Today’s news has probably put an end to the speculation that the Fed will raise interest rates before the fall to combat high energy prices.  The Fed is quickly entering into a no win situation as fears of stagflation begin to take hold of the economy.

When a central bank has an uncomplicated recession to deal with, it can cut interest rates. When it faces a clear-cut case of inflation, it can raise them. The worst nightmare of any central banker – especially one with a tradition of political independence to defend – is stagflation, when raising interest rates to curb inflation will provoke a recession or deepen one that has already begun…

The economy sags under the combined weight of house price falls, consumer confidence at a 25-year low, the credit crunch and a still widening financial sector squeeze. Nonetheless, soaring prices for oil and other commodities, not to mention the higher cost of imports thanks to a devalued dollar, are pushing up inflation and (especially) expectations of inflation.

With the housing slump far from over it is a real possibility that the credit crisis could last well into next year.  As long as home prices keep falling, all mortgage related assets will be at risk from defaults and foreclosures despite the Fed’s attempts to prop up the banking system.

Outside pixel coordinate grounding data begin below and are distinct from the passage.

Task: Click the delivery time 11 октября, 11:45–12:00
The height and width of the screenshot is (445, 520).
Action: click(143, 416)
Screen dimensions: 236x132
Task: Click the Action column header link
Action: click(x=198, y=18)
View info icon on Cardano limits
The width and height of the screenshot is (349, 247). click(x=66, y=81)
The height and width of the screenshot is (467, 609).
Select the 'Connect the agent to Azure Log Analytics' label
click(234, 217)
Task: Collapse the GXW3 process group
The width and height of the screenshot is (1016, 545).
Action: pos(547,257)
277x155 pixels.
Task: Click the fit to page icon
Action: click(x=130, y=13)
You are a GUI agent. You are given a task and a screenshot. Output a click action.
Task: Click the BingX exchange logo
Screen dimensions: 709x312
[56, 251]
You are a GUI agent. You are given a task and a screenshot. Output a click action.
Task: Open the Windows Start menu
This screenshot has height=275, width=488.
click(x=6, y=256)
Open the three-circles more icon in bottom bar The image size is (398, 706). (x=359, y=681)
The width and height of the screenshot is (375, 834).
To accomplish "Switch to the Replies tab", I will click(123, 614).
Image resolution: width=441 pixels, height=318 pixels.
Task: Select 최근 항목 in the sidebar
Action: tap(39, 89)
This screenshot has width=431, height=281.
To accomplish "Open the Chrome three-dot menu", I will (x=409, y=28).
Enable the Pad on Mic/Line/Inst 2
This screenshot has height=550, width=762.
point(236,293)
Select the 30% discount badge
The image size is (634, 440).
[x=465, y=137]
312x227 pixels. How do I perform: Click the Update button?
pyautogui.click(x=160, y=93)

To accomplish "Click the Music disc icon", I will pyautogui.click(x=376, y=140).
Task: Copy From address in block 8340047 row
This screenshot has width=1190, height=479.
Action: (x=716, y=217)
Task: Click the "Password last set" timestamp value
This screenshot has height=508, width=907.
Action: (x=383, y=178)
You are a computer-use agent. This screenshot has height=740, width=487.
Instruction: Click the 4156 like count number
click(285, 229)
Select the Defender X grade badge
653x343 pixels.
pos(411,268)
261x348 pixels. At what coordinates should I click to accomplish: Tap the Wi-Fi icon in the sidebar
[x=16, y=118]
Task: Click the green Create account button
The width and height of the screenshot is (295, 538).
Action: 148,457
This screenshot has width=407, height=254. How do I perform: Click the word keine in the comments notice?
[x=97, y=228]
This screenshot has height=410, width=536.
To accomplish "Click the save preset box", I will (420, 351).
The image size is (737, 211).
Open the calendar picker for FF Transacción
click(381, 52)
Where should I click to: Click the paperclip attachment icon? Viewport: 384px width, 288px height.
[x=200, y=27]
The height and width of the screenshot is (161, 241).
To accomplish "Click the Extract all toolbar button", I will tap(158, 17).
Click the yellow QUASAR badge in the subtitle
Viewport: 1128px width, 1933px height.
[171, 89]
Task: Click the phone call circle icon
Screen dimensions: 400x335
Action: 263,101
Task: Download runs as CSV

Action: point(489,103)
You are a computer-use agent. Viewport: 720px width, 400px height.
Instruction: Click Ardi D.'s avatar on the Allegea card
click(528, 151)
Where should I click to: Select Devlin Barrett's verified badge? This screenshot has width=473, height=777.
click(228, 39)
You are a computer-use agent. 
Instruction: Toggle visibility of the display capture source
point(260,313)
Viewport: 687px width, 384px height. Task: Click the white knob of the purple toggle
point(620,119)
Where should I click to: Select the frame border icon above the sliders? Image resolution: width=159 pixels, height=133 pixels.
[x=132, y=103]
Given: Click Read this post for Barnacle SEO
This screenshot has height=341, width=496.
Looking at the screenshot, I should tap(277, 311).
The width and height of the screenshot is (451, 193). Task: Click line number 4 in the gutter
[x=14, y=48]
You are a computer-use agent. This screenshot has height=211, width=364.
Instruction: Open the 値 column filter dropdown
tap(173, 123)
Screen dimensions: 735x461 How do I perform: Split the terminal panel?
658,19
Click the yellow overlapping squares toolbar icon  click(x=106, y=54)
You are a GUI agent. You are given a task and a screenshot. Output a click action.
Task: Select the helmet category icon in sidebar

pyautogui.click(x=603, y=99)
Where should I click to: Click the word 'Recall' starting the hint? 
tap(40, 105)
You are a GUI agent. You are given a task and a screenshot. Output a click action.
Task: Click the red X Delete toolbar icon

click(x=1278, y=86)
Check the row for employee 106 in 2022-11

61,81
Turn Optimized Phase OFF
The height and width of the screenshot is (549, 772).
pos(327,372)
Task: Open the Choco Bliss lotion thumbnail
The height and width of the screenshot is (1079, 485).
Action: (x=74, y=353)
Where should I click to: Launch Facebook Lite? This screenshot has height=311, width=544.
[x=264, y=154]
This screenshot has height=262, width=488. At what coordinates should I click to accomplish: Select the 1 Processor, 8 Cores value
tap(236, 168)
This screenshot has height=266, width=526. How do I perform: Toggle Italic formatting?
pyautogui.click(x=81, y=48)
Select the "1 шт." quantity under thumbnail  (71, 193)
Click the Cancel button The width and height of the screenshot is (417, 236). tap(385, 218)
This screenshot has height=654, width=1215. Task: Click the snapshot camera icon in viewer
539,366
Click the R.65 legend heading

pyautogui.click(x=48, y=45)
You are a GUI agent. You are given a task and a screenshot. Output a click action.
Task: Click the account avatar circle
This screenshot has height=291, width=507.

Treasury yields fell to their lowest level since March when investors were coping with the Bear Stearns collapse.  As investors shed risk and take shelter in Treasuries, the flight to quality is also mirrored in the general banking system.

Right now financial institutions don’t trust anyone except the Fed.  They definitely don’t want to lend to each other and only to individuals with the highest credit ratings and because of this mortgage rates are creeping up again.  With the mortgage market in disarray, any possibility of a housing recovery seems farfetched at the moment.